▶ [Work task]: Scan each line of the records for the word "computer" and extract the ones that have it.
::::
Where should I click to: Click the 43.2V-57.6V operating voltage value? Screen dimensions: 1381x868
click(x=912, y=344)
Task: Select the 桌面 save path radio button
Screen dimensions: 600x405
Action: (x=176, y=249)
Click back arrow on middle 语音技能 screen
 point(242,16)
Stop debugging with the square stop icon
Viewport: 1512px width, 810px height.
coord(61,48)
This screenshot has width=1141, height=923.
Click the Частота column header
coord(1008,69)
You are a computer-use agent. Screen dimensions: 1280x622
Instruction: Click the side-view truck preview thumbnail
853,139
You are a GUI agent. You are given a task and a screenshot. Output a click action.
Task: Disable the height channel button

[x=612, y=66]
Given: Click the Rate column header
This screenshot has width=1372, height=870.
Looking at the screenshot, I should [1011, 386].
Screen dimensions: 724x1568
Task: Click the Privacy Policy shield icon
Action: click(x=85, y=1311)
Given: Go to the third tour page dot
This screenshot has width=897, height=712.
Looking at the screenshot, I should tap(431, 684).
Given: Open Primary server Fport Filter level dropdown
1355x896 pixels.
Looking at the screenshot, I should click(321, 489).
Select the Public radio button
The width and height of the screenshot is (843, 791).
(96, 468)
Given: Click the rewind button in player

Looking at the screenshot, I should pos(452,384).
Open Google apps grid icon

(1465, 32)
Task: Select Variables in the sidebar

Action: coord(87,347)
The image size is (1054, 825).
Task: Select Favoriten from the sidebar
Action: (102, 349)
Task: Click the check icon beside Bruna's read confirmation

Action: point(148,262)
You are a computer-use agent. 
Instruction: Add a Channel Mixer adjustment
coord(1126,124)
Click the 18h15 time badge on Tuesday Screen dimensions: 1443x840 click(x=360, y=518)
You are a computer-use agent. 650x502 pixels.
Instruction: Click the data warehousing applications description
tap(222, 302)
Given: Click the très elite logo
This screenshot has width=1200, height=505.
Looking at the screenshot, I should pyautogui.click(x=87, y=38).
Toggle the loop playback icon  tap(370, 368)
::::
▶ [Response below]:
You are a computer-use agent. Screen dimensions: 1280x622
You are a computer-use agent. 
You are a computer-use agent. 650x502 pixels.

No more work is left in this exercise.